Dangale Robinson, Ph.D. (2009)
Dissertation Topic: Optimization of Sonication
Parameters, Manufacturing Processes and Characterization of Nanophased Low
Density Polyurethane Foam Sandwich Composites
Dr. Mahesh Hosur, Professor of Materials Science & Engineering
B.S.: Materials Science Engineering, University of
Employment: Xavier University, New Orleans, LA
In the present investigation, an innovative process to develop optimum manufacturing parameters using the sonication route and characterization of thermal, microstructural, and quasi-static mechanical properties of liquid polyurethane foams are established. Low density liquid polyurethane foam composed of Dimethyl Diisocyanate (Part A) and Polyol (Part B) is processed using various sonication amplitudes at 40%, 50%, and 60% and various sonication times of 15, 30, 45, and 60 minutes. Subsequently, the foams were evaluated for thermal, microstructural, compressive, and flexural behavior. The diverse sample groups were extensively compared with respect to the specified sonication amplitude and/or time. The as-prepared foams were characterized by scanning electron microscopy (SEM), thermogravimetric analysis (TGA), dynamic mechanical analysis (DMA), density calculations, static compression, and flexural analysis. Fabrication processes for the liquid polyurethane foam were optimized using sonic irradiation. Results of the study have shown that foam cells are well structured and uniform in size and shape. The thermal, morphological, and mechanical analyses have been used to corroborate material properties and performance of the as-cast polyurethane foams.

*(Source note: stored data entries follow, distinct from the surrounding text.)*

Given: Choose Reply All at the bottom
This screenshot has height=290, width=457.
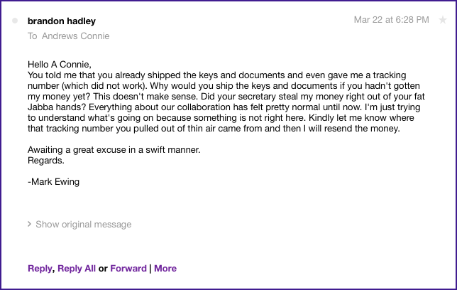Looking at the screenshot, I should (x=76, y=269).
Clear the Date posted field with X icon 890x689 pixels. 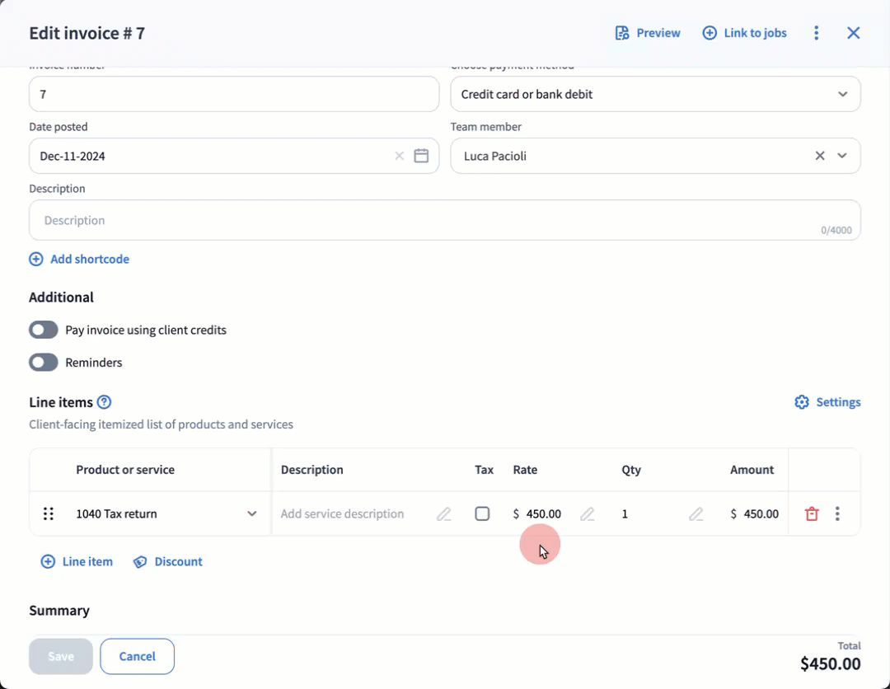399,156
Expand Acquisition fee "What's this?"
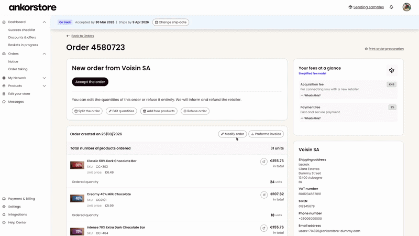 tap(311, 95)
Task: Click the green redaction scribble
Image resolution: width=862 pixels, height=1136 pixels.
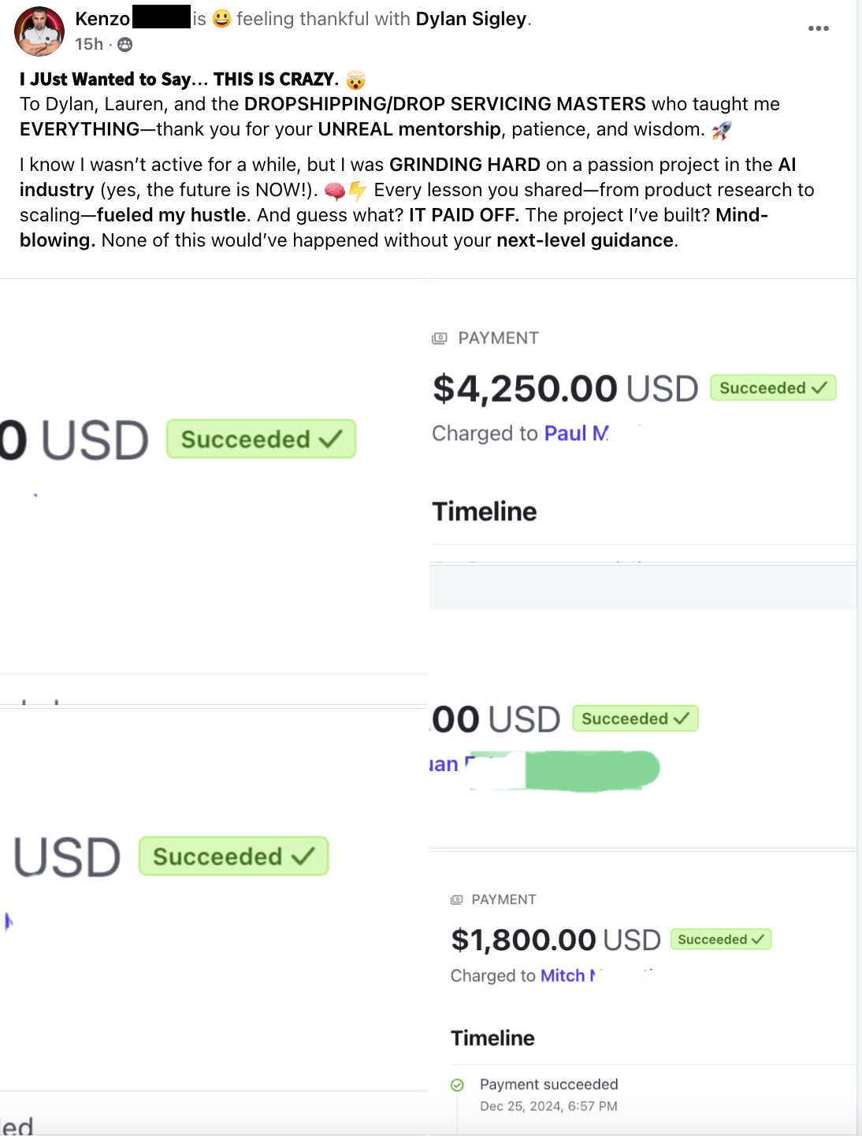Action: point(591,770)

The continued research effort established the as prepared foam and sandwich structures via testing to identify the effect of adding the nanoclay on the thermal and mechanical properties. Microstructural analysis and morphology of the samples were studied also. The increase or decrease in thermal and mechanical properties was examined by comparing the neat and nanophased systems. Generally, the highest improvement on thermal and mechanical properties was obtained with 0.5 wt% loading of nanoclay. In rare occasions, there was no improvement with the addition of the nanoparticle; however, in such cases, the lower wt% of nanoclay usually preformed better among the addition amounts. It can be concluded that adding nanoparticles such as nanoclay dispersion and interfacial interactions with the base polymer matrix, which in turn enhances the overall morphological, thermal, and mechanical properties of nanocomposites.